Willamette is the codename for the first Pentium 4. In 1998, when the Pentium II was new, Intel started developing the Netburst microarchitecture with 1GHz as target clock frequency. The oldest Pentium 4 I've seen can be found here and, as far as I know, first working samples of the Pentium 4 is the QT69ES.
On 20 November 2000, Intel released the Pentium 4 at 1.4 and 1.5GHz. It was an expensive chip and it needed expensive Rambus (RDRAM) memory in order to operate. Motherboards with the slow but cheap SDR-SDRAM (which caused a performance hit for bandwidth hungry the Pentium 4) came later. The introduction of the SDR-SDRAM capable motherboards caused the Pentium 4's sales to increase a lot. The Pentium 4 Willamette came in versions ranging from 1.3GHz to 2.0GHz. Budget versions, the Celeron, had 128KB L2 cache instead of 256KB L2 cache. Willemette was launched using the S423-socket but was later available for the S478-socket, just like the newer Pentium 4 Northwood.

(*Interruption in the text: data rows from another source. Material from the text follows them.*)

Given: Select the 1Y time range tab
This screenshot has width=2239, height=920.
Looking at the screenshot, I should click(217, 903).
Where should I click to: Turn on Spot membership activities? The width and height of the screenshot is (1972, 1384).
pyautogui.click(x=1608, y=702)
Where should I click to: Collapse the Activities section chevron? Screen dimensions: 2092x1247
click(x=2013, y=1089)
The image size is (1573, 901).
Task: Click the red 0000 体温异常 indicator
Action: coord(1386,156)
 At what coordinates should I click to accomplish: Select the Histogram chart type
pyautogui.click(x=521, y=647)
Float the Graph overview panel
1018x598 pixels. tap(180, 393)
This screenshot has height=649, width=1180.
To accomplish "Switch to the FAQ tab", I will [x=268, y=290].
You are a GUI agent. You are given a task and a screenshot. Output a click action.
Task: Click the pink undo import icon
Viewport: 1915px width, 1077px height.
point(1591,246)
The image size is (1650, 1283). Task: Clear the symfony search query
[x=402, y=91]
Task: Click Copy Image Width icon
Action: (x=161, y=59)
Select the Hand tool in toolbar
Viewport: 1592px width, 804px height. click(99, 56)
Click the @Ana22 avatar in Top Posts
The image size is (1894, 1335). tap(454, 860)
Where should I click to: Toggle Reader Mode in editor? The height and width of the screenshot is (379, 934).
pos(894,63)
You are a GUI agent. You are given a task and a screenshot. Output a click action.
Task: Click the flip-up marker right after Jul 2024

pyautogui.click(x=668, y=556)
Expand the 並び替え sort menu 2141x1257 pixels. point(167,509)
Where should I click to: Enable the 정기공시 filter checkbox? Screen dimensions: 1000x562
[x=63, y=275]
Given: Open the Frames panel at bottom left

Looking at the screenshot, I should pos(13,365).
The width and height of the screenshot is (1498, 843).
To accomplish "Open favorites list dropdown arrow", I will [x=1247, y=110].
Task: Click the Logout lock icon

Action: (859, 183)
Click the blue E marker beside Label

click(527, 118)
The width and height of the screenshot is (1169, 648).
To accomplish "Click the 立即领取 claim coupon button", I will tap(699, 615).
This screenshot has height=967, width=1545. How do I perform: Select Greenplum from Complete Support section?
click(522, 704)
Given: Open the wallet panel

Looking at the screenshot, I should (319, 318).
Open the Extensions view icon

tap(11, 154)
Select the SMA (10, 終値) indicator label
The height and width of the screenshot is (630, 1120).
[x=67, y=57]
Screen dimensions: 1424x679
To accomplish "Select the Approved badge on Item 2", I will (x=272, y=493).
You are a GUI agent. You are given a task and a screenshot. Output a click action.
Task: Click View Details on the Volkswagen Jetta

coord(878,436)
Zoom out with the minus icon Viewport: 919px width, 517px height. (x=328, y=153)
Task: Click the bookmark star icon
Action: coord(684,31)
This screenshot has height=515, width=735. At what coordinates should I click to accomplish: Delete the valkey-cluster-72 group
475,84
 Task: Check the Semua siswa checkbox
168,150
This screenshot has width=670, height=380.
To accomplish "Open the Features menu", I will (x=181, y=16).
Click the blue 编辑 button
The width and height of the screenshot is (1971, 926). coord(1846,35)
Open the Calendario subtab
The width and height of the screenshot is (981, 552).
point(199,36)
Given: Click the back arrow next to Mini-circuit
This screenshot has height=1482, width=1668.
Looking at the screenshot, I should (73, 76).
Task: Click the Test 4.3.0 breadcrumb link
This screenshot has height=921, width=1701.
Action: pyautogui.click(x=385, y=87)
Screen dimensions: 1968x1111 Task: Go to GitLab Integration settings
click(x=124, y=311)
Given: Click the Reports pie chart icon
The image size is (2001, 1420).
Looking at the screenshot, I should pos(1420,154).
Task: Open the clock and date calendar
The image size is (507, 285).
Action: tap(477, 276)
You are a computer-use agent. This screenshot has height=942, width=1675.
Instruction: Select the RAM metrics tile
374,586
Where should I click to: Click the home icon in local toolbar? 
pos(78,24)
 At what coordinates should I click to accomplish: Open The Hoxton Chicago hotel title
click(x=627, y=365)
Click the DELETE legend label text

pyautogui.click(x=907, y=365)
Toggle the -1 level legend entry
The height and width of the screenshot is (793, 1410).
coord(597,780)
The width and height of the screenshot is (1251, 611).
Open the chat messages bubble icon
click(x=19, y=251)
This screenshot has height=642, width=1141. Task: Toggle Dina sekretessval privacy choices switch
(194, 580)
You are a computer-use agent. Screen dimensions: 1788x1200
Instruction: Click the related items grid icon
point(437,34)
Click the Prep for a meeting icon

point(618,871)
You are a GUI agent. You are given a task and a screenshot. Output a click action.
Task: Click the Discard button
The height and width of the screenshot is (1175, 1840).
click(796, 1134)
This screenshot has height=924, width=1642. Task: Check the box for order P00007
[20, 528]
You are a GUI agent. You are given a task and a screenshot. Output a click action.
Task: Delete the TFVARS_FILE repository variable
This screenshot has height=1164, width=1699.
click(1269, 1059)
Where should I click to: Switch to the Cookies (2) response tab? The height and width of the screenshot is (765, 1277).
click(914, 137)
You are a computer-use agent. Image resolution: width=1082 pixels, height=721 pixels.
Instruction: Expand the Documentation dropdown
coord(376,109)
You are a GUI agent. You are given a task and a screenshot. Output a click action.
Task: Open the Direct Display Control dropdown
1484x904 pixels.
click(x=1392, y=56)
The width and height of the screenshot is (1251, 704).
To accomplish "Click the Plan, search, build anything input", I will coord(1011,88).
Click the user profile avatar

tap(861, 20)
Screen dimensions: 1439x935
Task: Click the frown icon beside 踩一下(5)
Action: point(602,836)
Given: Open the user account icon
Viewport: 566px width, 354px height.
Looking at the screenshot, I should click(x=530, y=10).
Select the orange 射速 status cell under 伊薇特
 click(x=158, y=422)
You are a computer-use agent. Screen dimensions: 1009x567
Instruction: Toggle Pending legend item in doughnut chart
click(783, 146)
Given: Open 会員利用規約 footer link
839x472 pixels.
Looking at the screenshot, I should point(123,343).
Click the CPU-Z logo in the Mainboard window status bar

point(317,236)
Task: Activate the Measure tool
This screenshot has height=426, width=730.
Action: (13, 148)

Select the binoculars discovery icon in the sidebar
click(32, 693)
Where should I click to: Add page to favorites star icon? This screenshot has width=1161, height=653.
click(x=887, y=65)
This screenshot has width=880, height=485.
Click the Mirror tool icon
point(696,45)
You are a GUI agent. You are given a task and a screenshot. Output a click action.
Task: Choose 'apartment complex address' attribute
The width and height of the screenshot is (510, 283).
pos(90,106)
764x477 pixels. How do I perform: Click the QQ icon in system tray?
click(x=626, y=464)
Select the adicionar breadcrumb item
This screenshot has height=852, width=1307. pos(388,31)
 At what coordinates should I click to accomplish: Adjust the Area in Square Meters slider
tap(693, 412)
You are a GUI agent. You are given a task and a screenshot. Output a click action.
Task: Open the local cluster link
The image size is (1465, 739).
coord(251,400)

Willamette did not perform very good, but paired up with RDRAM it's performance was not bad. AMD could offer a much cheaper Athlon (Thunderbird) which performed just as good.
New features in the Willamette were SSE2 instructions and clock-throttling. The latter made the processor run slower in case it started to overheat. In case of a fan-failure the processor won't be damaged.